The common thread in Moyo’s prescriptions is that they are market, not government, based. “Development,” she writes, “is not a mystery.” What is a mystery, she argues, is why more people don’t agree with her. “One of the most depressing aspect of the whole aid fiasco,” Moyo writes, “is that donors, policymakers, governments, academicians, economists, and development specialists know, in their heart of hearts, that aid doesn’t work, hasn’t worked and won’t work. Commenting on at least one aid donor, the Chief Economist at the British Department of Trade and Industry remarked that ‘they know it’s crap, but it sells the t-shirts.’” It also, by the way, sells concert tickets.

This, at heart, is the central tension of Dead Aid, but it also leads to one of the biggest oversights of the book. “There is no other sector,” Moyo writes, “whether it be business or politics, where such proven failures are allowed to persist in the face of such stark and unassailable evidence.” Actually, that’s not true—in politics, there are countless examples of bizarre, long-term support for obvious policy failures.
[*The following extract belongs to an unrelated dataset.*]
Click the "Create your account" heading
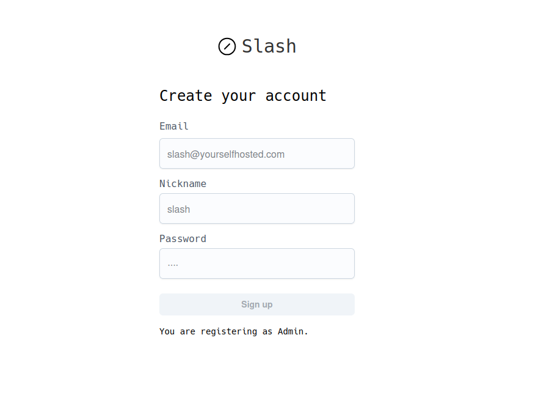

Ask a public school student in Washington, D.C., whose district pours in over $13,000 per student but still, somehow, can’t teach kids to read. Ask someone nervously waiting for a government-provided, Canadian MRI. Ask an economist who knows about the real impact, or lack thereof, of massive, billion-dollar “stimulus” plans.

The real tragedy—and a central reason behind this strange, continued state of denial—is that many Western liberals have the resources to bypass the consequences of their flawed policy prescriptions. Bob Geldof wants to send money to Africa “even if it doesn’t work” because he doesn’t have to live with the results. President Obama can largely support the failing public school status quo because his daughters are safe and secure in one of Washington’s finest private schools. And America’s politicians can continue to pour billions into Africa, even if it ultimately hurts billions of Africans, because it’s much easier than making the tough choices and facing down the various constituencies who have a vested interest in the status quo.

This is a serious moral issue, and that’s why Dead Aid is an important book. While Moyo's work may be full of what some would call “tough love”—and while some of its tougher prescriptions should be modified based on a clear assessment of countries’ needs, particularly when it comes to health care, AIDS, and vaccines—in the end, it’s optimistic.

As Moyo puts it, “If other countries around the developing world have done it sans aid (generated consistent growth, raised incomes and rescued billions from the brink of poverty) why not Africa? Remember that just thirty years ago Malawi, Burundi and Burkina Faso were economically ahead of China on a per capita income basis. A dramatic turnaround is always possible.”

It's certainly possible. But when it comes to politics, sometimes solutions require more than just stating the facts. They require sustained political will. Dead Aid, at the very least, provides a first step towards changing how America, and the world, thinks about how to help Africa. Hopefully it will be loud enough to compete with those awesome electric guitars.